Pero la paciencia es algo radicalmente
diverso de la irreflexiva aceptación de toda suerte de mal: «paciente es no el
que no huye del mal, sino el que no se deja arrastrar por su presencia a un
desordenado estado de tristeza».
Ser paciente significa no dejarse
arrebatar la serenidad ni la clarividencia del alma por las heridas que se
reciben mientras se hace el bien.
La virtud de la paciencia no es
incompatible con una actividad que en forma enérgica se mantiene adherida al
bien, sino justa, expresa y únicamente con la tristeza y el desorden del
corazón.
La paciencia preserva al hombre del
peligro de que su espíritu sea quebrantado por la tristeza y pierda su
grandeza: «ne frangatur animus per tristitiam et decidat a sua
magnitudine».
De ahí que no sea la paciencia el
espejo empañado de las lágrimas de una vida «rota» (como tal vez pudiera
sugerir la inspección de lo que, bajo múltiples aspectos se muestra y ensalza
con este nombre), sino el rutilante emblema de una invulnerabilidad última.
La paciencia es, como dice Hildegarda
de Bingen, «la columna que ante nada se doblega».
Y Santo Tomás, basándose en la Sagrada
Escritura, resume lo esencial con la infalibilidad de su extraordinaria
puntería: «por la paciencia se mantiene el hombre en posesión de su alma».

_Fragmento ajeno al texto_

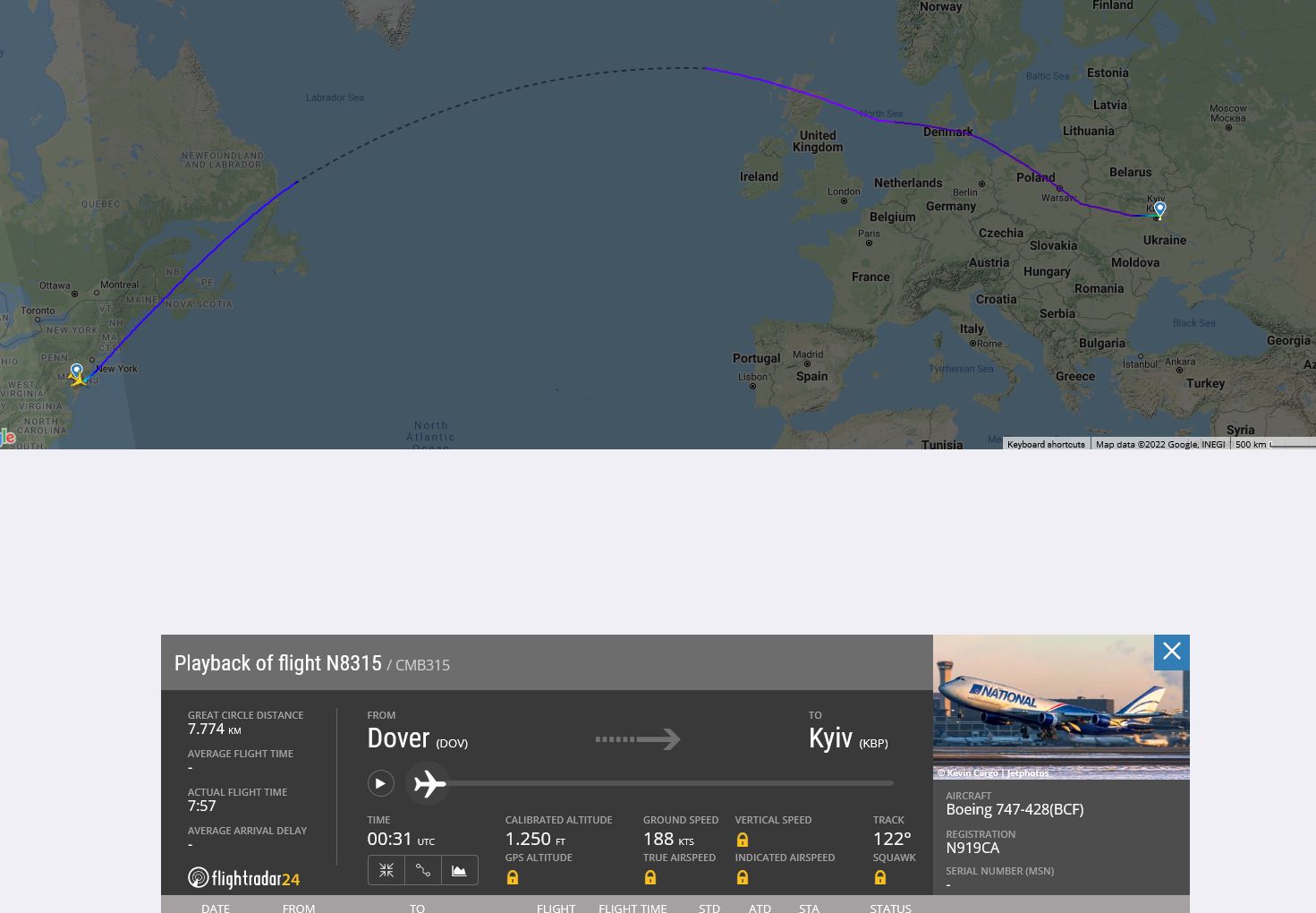The height and width of the screenshot is (913, 1316).
Task: Click the Indicated Airspeed lock icon
Action: (743, 877)
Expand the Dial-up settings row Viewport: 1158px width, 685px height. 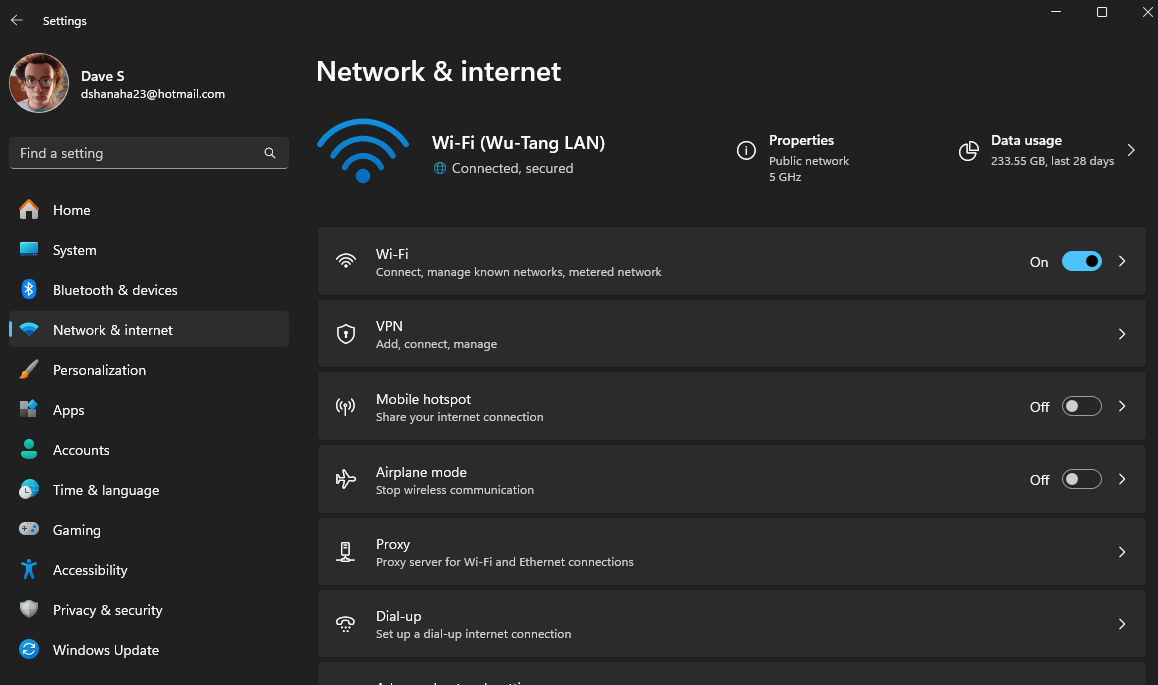coord(1121,624)
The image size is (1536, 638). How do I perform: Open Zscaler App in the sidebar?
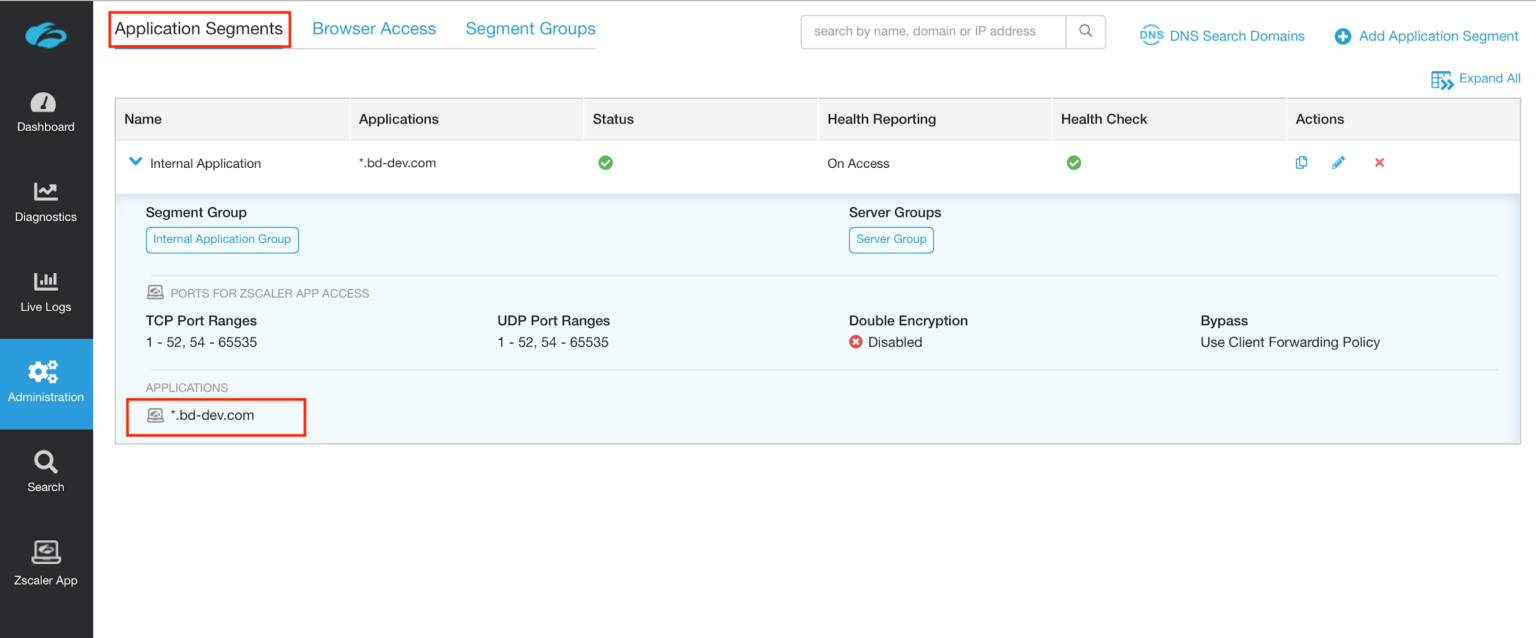[46, 563]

El que es valeroso es también —y
precisamente por ser valeroso— paciente.
Pero no a la inversa: la paciencia está
lejos de implicar la virtud total de la fortaleza; tan lejos o más aún de lo
que pueda estarlo, por su parte, el acto de resistencia, al que la paciencia se
ordena.
Porque el valiente no sólo sabe
soportar sin interior desorden el mal cuando es inevitable, sino que tampoco se
recata de «abalanzarse» (insilire)acometedor sobre él y desviarlo
cuando puede tener sentido hacerlo.
A esta segunda eventualidad se ordena,
como actitud interna del valiente, la disposición para el ataque: la
animosidad, la confianza en sí mismo y la esperanza en la victoria: «la
confianza, que es parte de la fortaleza, lleva consigo la esperanza que pone el
hombre en sí mismo y que naturalmente supone la ayuda de Dios».
Cosas son éstas tan evidentes que hacen
superflua toda ulterior explicación.
Fuente:
Josef Pieper: Las virtudes fundamentales. Madrid: RIALP, ediciones varias.